■ What you are asked to do:
Which lines in the records below contain the word "will"? Copy each one.

■ Entries provided:
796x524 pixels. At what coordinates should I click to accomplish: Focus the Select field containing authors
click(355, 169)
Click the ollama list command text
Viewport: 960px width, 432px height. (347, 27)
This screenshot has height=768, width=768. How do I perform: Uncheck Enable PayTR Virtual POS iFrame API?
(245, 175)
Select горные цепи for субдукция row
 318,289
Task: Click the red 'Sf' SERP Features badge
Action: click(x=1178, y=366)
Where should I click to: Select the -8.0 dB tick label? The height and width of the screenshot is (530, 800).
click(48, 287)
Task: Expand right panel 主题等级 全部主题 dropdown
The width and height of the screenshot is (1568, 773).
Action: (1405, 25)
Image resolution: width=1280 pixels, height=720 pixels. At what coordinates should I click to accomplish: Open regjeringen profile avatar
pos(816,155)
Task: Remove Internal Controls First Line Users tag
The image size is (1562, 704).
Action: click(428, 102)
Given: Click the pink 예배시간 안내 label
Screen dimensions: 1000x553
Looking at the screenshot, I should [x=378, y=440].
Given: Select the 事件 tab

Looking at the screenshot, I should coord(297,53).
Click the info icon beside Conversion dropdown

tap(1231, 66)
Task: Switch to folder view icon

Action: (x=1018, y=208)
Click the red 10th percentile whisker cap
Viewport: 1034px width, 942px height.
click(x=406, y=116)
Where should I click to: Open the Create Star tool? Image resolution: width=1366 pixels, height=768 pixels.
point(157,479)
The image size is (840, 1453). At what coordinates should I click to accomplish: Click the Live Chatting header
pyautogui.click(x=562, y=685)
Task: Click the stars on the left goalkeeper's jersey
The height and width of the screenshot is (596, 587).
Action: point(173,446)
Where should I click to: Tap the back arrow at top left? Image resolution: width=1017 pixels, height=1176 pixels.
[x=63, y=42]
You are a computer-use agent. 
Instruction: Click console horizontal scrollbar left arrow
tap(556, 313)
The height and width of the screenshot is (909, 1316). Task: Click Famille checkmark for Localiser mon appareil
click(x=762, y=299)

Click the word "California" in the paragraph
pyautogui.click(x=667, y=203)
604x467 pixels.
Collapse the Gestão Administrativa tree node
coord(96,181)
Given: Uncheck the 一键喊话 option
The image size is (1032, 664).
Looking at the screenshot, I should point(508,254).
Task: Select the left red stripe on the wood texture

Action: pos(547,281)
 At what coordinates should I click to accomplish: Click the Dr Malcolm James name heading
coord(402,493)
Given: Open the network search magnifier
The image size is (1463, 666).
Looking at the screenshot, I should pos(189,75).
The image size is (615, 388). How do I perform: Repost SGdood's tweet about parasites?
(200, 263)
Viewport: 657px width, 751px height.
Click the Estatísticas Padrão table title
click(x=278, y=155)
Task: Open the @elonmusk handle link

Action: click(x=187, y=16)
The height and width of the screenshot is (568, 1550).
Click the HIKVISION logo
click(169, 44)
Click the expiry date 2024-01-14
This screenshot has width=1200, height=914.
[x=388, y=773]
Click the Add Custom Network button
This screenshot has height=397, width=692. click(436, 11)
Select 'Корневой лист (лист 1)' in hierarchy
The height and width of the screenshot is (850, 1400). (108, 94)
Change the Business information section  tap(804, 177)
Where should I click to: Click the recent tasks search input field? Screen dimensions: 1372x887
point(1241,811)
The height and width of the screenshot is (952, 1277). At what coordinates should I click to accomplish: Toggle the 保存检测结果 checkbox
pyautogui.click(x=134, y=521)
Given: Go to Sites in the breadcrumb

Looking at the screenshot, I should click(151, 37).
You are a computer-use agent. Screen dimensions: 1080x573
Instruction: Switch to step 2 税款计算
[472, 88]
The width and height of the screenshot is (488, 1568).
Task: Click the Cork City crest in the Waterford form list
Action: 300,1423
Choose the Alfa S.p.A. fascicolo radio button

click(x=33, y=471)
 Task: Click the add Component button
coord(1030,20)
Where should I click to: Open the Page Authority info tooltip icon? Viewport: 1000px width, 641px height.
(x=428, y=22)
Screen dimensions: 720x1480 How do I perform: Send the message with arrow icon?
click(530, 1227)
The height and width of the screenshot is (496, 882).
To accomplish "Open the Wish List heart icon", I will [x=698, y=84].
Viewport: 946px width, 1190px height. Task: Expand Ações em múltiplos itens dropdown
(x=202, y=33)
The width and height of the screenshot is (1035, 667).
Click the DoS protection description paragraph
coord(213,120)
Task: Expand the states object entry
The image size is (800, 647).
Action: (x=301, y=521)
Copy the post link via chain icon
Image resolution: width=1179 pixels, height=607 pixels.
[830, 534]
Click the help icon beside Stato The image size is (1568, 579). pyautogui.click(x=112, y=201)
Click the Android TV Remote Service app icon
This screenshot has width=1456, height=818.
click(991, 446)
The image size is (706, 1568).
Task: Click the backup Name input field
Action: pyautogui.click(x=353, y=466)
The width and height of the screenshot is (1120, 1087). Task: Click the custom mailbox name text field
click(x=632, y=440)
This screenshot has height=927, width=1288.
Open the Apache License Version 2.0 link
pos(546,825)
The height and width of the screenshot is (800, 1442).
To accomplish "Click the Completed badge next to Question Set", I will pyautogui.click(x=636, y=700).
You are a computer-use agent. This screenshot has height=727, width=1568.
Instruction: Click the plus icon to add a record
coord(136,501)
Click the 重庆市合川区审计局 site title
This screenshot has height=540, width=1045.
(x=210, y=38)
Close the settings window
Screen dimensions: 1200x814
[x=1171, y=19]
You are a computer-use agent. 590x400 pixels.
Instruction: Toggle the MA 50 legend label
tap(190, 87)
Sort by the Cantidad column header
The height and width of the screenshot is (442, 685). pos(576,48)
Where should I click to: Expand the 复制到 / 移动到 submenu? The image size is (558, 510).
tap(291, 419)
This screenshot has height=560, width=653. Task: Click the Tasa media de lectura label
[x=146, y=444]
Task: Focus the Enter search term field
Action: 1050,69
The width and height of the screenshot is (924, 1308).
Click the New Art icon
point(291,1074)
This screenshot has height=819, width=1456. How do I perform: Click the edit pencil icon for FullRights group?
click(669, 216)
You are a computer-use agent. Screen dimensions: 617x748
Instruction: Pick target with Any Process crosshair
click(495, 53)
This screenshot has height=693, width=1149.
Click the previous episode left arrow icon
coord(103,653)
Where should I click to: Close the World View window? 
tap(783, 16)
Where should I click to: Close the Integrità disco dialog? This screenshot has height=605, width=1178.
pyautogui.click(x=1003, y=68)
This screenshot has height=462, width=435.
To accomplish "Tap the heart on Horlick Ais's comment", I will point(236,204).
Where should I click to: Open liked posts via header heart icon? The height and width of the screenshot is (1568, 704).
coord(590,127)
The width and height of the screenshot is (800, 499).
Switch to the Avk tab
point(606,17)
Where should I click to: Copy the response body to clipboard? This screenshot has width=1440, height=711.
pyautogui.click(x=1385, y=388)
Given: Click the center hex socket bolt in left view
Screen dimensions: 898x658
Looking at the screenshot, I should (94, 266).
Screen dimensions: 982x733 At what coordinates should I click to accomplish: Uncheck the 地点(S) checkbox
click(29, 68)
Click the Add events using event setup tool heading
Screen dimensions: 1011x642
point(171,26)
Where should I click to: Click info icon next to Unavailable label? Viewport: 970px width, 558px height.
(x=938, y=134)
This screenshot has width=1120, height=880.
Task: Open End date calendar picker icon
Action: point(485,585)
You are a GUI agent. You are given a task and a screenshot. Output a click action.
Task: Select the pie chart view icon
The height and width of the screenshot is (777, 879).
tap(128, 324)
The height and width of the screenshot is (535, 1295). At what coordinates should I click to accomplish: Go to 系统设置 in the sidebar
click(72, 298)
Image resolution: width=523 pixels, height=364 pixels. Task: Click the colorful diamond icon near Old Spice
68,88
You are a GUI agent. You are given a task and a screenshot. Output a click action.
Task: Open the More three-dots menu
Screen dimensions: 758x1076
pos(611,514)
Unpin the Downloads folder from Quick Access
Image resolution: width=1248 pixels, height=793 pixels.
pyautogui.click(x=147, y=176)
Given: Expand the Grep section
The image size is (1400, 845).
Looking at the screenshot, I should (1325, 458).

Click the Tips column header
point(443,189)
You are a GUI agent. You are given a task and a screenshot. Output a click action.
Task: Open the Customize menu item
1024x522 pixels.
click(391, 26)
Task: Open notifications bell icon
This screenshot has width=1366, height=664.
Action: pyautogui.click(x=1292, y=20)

■ Output of the task:
To accomplish "Open the Wish List heart icon", I will [x=698, y=84].
To accomplish "Click the Completed badge next to Question Set", I will pyautogui.click(x=636, y=700).
To accomplish "Tap the heart on Horlick Ais's comment", I will point(236,204).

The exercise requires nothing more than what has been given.